Stored data entries
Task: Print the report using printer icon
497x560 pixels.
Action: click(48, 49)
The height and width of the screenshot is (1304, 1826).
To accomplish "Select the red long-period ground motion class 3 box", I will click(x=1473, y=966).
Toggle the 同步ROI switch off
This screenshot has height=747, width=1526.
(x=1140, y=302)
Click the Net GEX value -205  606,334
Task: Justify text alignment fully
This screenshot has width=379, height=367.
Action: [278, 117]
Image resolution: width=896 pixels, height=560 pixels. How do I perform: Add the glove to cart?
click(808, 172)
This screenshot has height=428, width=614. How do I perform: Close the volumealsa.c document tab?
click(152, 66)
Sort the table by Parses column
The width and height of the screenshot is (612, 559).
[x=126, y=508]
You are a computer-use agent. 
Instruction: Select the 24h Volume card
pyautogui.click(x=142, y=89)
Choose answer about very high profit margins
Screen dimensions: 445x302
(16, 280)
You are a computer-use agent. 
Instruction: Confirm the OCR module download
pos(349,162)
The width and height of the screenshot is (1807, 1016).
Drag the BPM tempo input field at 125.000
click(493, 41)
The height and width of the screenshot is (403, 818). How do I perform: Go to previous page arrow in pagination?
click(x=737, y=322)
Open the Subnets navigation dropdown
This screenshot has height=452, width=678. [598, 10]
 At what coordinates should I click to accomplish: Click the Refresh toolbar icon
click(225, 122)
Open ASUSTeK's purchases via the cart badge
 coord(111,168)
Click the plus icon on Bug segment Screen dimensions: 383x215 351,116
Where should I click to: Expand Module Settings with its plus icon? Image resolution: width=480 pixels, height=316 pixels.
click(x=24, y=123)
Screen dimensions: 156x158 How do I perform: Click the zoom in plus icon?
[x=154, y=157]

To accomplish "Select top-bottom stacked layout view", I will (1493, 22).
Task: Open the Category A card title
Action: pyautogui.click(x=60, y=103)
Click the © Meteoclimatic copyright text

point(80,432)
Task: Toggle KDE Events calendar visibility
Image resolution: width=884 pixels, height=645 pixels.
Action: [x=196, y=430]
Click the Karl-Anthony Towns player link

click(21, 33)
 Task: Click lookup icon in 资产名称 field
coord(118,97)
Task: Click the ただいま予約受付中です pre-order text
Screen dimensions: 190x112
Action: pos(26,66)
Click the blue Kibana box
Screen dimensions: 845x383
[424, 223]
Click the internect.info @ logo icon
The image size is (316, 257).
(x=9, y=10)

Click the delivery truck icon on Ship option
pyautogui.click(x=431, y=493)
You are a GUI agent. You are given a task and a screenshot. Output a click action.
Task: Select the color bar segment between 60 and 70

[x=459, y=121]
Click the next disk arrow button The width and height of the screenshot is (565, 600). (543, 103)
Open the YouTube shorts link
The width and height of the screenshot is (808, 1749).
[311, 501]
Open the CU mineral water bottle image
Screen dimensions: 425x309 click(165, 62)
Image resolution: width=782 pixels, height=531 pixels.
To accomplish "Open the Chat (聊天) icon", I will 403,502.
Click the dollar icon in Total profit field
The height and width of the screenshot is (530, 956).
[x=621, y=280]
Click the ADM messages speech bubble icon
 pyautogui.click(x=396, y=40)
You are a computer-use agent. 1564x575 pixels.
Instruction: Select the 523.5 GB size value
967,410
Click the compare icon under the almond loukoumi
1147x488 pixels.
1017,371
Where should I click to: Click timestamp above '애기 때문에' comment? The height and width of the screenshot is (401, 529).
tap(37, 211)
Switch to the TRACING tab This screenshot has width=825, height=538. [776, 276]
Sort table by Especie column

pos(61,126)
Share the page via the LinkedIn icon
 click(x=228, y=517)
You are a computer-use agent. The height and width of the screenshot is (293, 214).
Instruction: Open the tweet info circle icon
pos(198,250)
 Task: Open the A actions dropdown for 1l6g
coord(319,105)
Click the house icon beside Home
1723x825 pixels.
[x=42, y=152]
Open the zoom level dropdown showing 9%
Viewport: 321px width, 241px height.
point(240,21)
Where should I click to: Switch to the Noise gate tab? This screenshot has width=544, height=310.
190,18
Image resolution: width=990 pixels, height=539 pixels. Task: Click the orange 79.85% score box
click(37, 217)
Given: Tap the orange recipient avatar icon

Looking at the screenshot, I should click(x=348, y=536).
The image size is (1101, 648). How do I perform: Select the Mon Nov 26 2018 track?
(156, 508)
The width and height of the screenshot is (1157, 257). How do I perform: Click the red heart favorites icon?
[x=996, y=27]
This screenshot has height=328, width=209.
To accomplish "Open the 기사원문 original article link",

- What you have to do -
The required output is the complete set of records, reproduced exactly.

- Response -
Task: Print the report using printer icon
497x560 pixels.
Action: click(48, 49)
The height and width of the screenshot is (1304, 1826).
To accomplish "Select the red long-period ground motion class 3 box", I will click(x=1473, y=966).
Toggle the 同步ROI switch off
This screenshot has height=747, width=1526.
(x=1140, y=302)
Click the Net GEX value -205  606,334
Task: Justify text alignment fully
This screenshot has width=379, height=367.
Action: [278, 117]
Image resolution: width=896 pixels, height=560 pixels. How do I perform: Add the glove to cart?
click(808, 172)
This screenshot has height=428, width=614. How do I perform: Close the volumealsa.c document tab?
click(152, 66)
Sort the table by Parses column
The width and height of the screenshot is (612, 559).
[x=126, y=508]
You are a computer-use agent. 
Instruction: Select the 24h Volume card
pyautogui.click(x=142, y=89)
Choose answer about very high profit margins
Screen dimensions: 445x302
(16, 280)
You are a computer-use agent. 
Instruction: Confirm the OCR module download
pos(349,162)
The width and height of the screenshot is (1807, 1016).
Drag the BPM tempo input field at 125.000
click(493, 41)
The height and width of the screenshot is (403, 818). How do I perform: Go to previous page arrow in pagination?
click(x=737, y=322)
Open the Subnets navigation dropdown
This screenshot has height=452, width=678. [598, 10]
 At what coordinates should I click to accomplish: Click the Refresh toolbar icon
click(225, 122)
Open ASUSTeK's purchases via the cart badge
 coord(111,168)
Click the plus icon on Bug segment Screen dimensions: 383x215 351,116
Where should I click to: Expand Module Settings with its plus icon? Image resolution: width=480 pixels, height=316 pixels.
click(x=24, y=123)
Screen dimensions: 156x158 How do I perform: Click the zoom in plus icon?
[x=154, y=157]

To accomplish "Select top-bottom stacked layout view", I will (1493, 22).
Task: Open the Category A card title
Action: pyautogui.click(x=60, y=103)
Click the © Meteoclimatic copyright text

point(80,432)
Task: Toggle KDE Events calendar visibility
Image resolution: width=884 pixels, height=645 pixels.
Action: [x=196, y=430]
Click the Karl-Anthony Towns player link

click(21, 33)
 Task: Click lookup icon in 资产名称 field
coord(118,97)
Task: Click the ただいま予約受付中です pre-order text
Screen dimensions: 190x112
Action: pos(26,66)
Click the blue Kibana box
Screen dimensions: 845x383
[424, 223]
Click the internect.info @ logo icon
The image size is (316, 257).
(x=9, y=10)

Click the delivery truck icon on Ship option
pyautogui.click(x=431, y=493)
You are a GUI agent. You are given a task and a screenshot. Output a click action.
Task: Select the color bar segment between 60 and 70

[x=459, y=121]
Click the next disk arrow button The width and height of the screenshot is (565, 600). (543, 103)
Open the YouTube shorts link
The width and height of the screenshot is (808, 1749).
[311, 501]
Open the CU mineral water bottle image
Screen dimensions: 425x309 click(165, 62)
Image resolution: width=782 pixels, height=531 pixels.
To accomplish "Open the Chat (聊天) icon", I will 403,502.
Click the dollar icon in Total profit field
The height and width of the screenshot is (530, 956).
[x=621, y=280]
Click the ADM messages speech bubble icon
 pyautogui.click(x=396, y=40)
You are a computer-use agent. 1564x575 pixels.
Instruction: Select the 523.5 GB size value
967,410
Click the compare icon under the almond loukoumi
1147x488 pixels.
1017,371
Where should I click to: Click timestamp above '애기 때문에' comment? The height and width of the screenshot is (401, 529).
tap(37, 211)
Switch to the TRACING tab This screenshot has width=825, height=538. [776, 276]
Sort table by Especie column

pos(61,126)
Share the page via the LinkedIn icon
 click(x=228, y=517)
You are a computer-use agent. The height and width of the screenshot is (293, 214).
Instruction: Open the tweet info circle icon
pos(198,250)
 Task: Open the A actions dropdown for 1l6g
coord(319,105)
Click the house icon beside Home
1723x825 pixels.
[x=42, y=152]
Open the zoom level dropdown showing 9%
Viewport: 321px width, 241px height.
point(240,21)
Where should I click to: Switch to the Noise gate tab? This screenshot has width=544, height=310.
190,18
Image resolution: width=990 pixels, height=539 pixels. Task: Click the orange 79.85% score box
click(37, 217)
Given: Tap the orange recipient avatar icon

Looking at the screenshot, I should click(x=348, y=536).
The image size is (1101, 648). How do I perform: Select the Mon Nov 26 2018 track?
(156, 508)
The width and height of the screenshot is (1157, 257). How do I perform: Click the red heart favorites icon?
[x=996, y=27]
This screenshot has height=328, width=209.
To accomplish "Open the 기사원문 original article link",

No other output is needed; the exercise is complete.